Lista de tareas:
1: Reproduzca el pasaje del fragmento sobre el cómic que se abre con las palabras que contienen "Puede parecer no" y se cierra con "al enojado Heráclito.", sustituyendo "papel cebolla" por "papel vegetal".
2: Prosiga el fragmento sobre el cómic a partir de su última oración.

Alfonso Casas es autor total de “El fin de todos los agostos”. Dani, el protagonista, vuelve al pueblo de verano de su infancia. Es fotógrafo, y quiere volver a fotografiar las estampas del pueblo que captó con su primera cámara, de niño y adolescente. Está a punto de casarse y algo parece frenarlo. En el pueblo desertado por los turistas, se reencontrará con el hombre del que, de niños, se decía que había matado a su mujer y siempre andaba solo, y que por fin será una persona. Se asomará al bar que ahora regentan otros. Se producirá, quizá, algún encuentro temido y deseado.
Puede parecer no big deal este cómic de personajes con orejas enormes como badajos, humanos de brazos que parecen no tener articulaciones, dibujados con un humor de manga y una fragilidad común a todos. Hay algunas páginas en papel cebolla, irrupciones de momentos privilegiados del pasado. Páginas que tienen en común con la nostalgia estas dos propiedades: una, que, como la nostalgia,trasparentan el tiempo y nos confunden al no poder ser ya quienes vivimos aquello, sino quienes recordamos haberlo vivido; dos, que plantean una pregunta a veces insoportable: cómo hemos llegado a ser quienes somos, si una vez fuimos otros. Cosas que ya preocuparon al enojado Heráclito.

Entradas para localizar los elementos descritos

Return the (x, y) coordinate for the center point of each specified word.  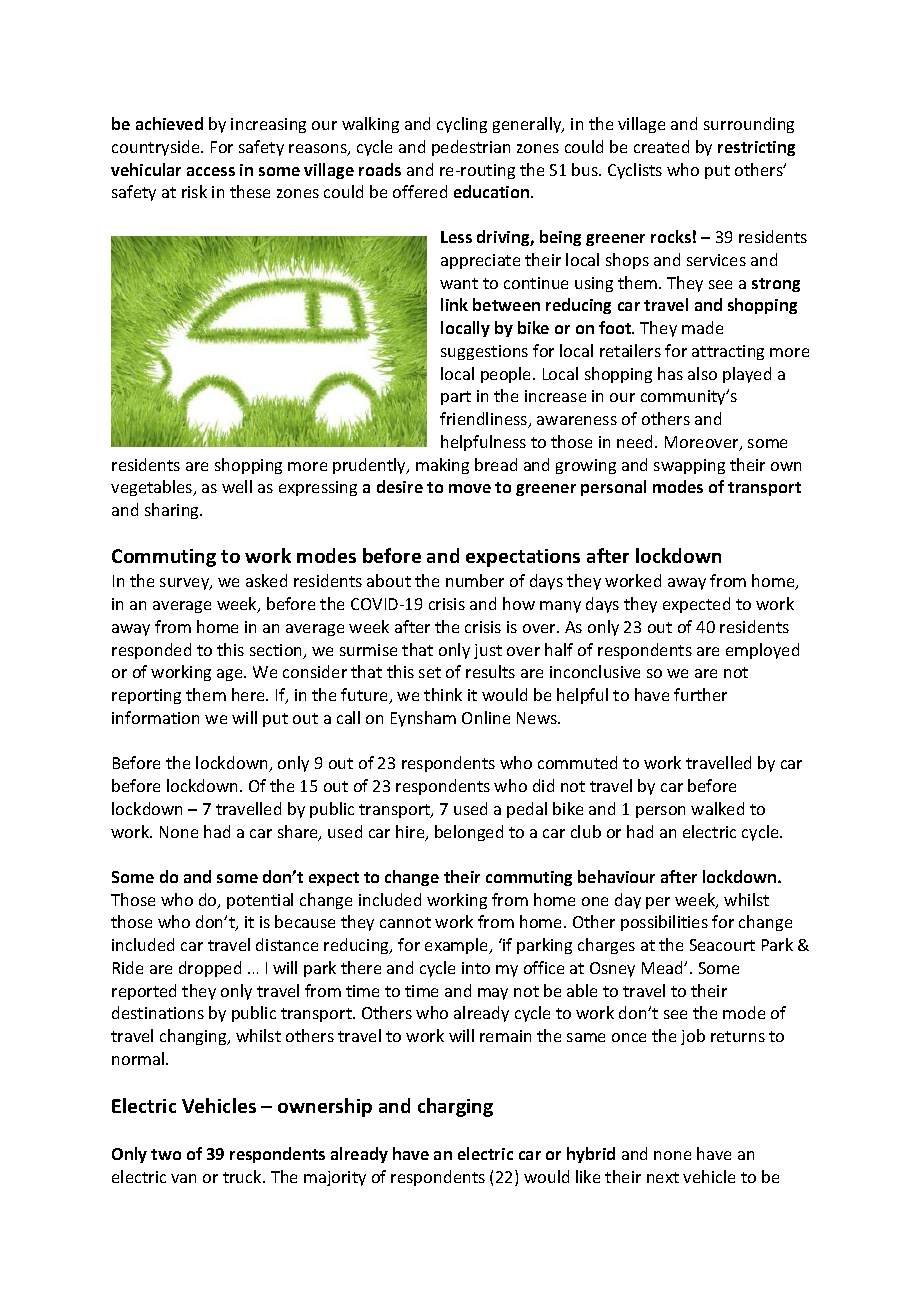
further (700, 694)
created (661, 146)
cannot (405, 922)
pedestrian (471, 148)
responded (151, 651)
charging (455, 1107)
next (663, 1177)
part (456, 398)
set (430, 672)
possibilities (664, 923)
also (702, 373)
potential (260, 901)
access (211, 171)
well (237, 486)
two (166, 1154)
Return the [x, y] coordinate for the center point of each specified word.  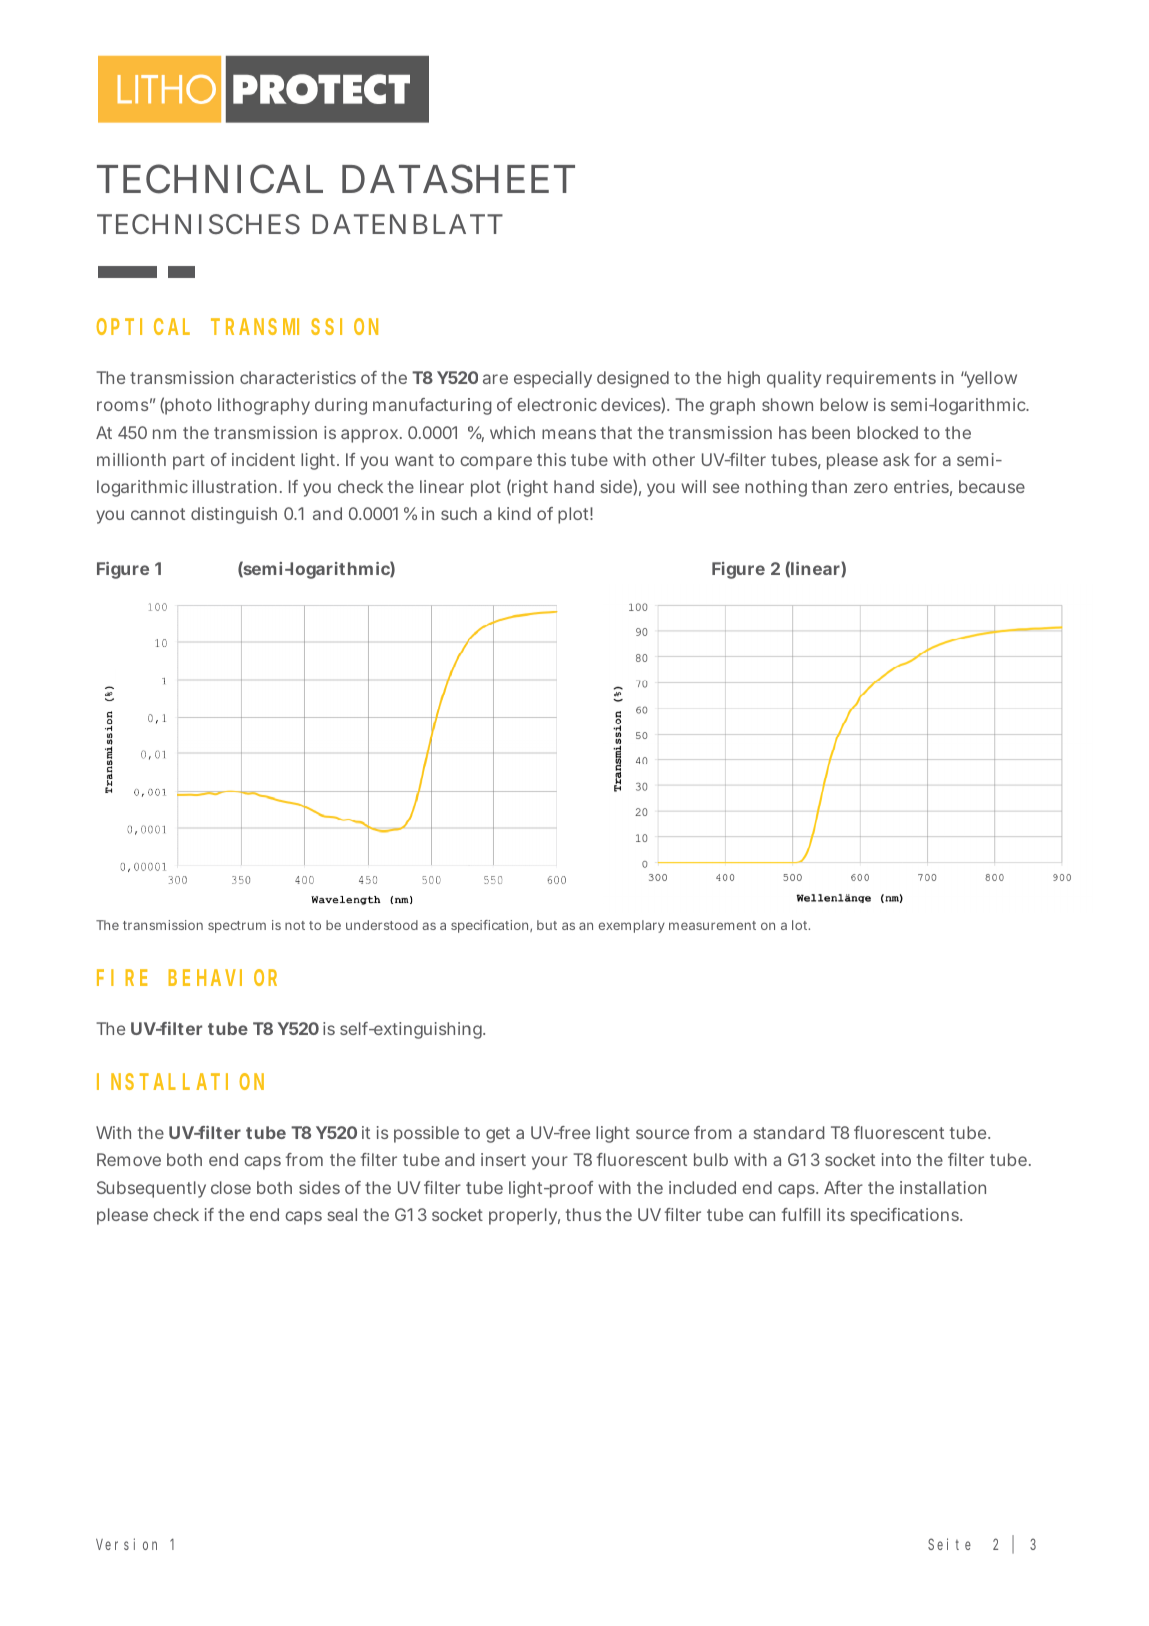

Resultados por tarea:
1:
Puede parecer no big deal este cómic de personajes con orejas enormes como badajos, humanos de brazos que parecen no tener articulaciones, dibujados con un humor de manga y una fragilidad común a todos. Hay algunas páginas en papel vegetal, irrupciones de momentos privilegiados del pasado. Páginas que tienen en común con la nostalgia estas dos propiedades: una, que, como la nostalgia,trasparentan el tiempo y nos confunden al no poder ser ya quienes vivimos aquello, sino quienes recordamos haberlo vivido; dos, que plantean una pregunta a veces insoportable: cómo hemos llegado a ser quienes somos, si una vez fuimos otros. Cosas que ya preocuparon al enojado Heráclito.

2:
Detectamos enseguida el esquema del color: las escenas del pasado están coloreadas en torno al sepia, a la carne repleta de vida; y las escenas recientes lo están de un gris apagado, apenas azul. Ya dijo Bernardo Maneses que la entropía marca la vida del universo y la de cada uno de nosotros, que recorremos el camino que va desde la explosión inicial hasta el enfriamiento. Así mismo, en “El final de todos los agostos” el color es significativo, y un cambio de color en el último momento (de color, no de escena), marca una revelación y quizá un giro dramático que ya no leeremos. Si la frase anterior no es lo bastante clara, es porque quiero decir y no decir, a la vez. Igual que Dani, que no lo quiere admitir todo: y lo que no quiere admitir, el lector no lo ve no claridad, porque no termina de aparecer en las viñetas. La duda del personaje se convierte en una norma para Casas, cuyo lápiz calla lo que Dani no mira; y se convierte en una incapacidad, un recelo, para nosotros.
Puede parecer no big deal este cómic. Pero mejor leerlo y verlo para no dejarse resfriar por un textito crítico. En un aforismo muy bello y penetrante, Ramón Eder dice que “todos recordamos haber estado a bordo del Titánic”. Todos recordamos, también, el fin de los veranos ofuscados por un sol sin interrupciones, incluso si no hemos tenido vacaciones marinas, ni calle mayor con luces de fiesta,ni pueblo que se deshace en escalinatas hasta la orilla. Recordamos haber estado ahí, en ese pasado de leyenda, y también recordamos haber subido a la barca de la desilusión. Entonces, puede ser, la edad adulta comienza de verdad cuando entendemos que la decepción es una forma de reconocer la libertad de la vida. La de la vida, y también la propia.
“The private eye”, de Brian K. Vaughan y Marcos Martín
A años-luz de “El final de todos los agostos”, “The private eye”. Años-luz en el tiempo narrado: es el año 2076, Madonna ha muerto y hay estatuas suyas en los jardines. En la tradición: es cómic norteamericano, aunque el dibujante (Marcos Martín) y la colorista (gran Muntsa Vicente) son barceloneses. En la mirada al pasado: en “El final…” el pasado es el lugar de las decisiones no tomadas, mientras que en “The private eye” el pasado es un lugar del que felizmente se ha huido.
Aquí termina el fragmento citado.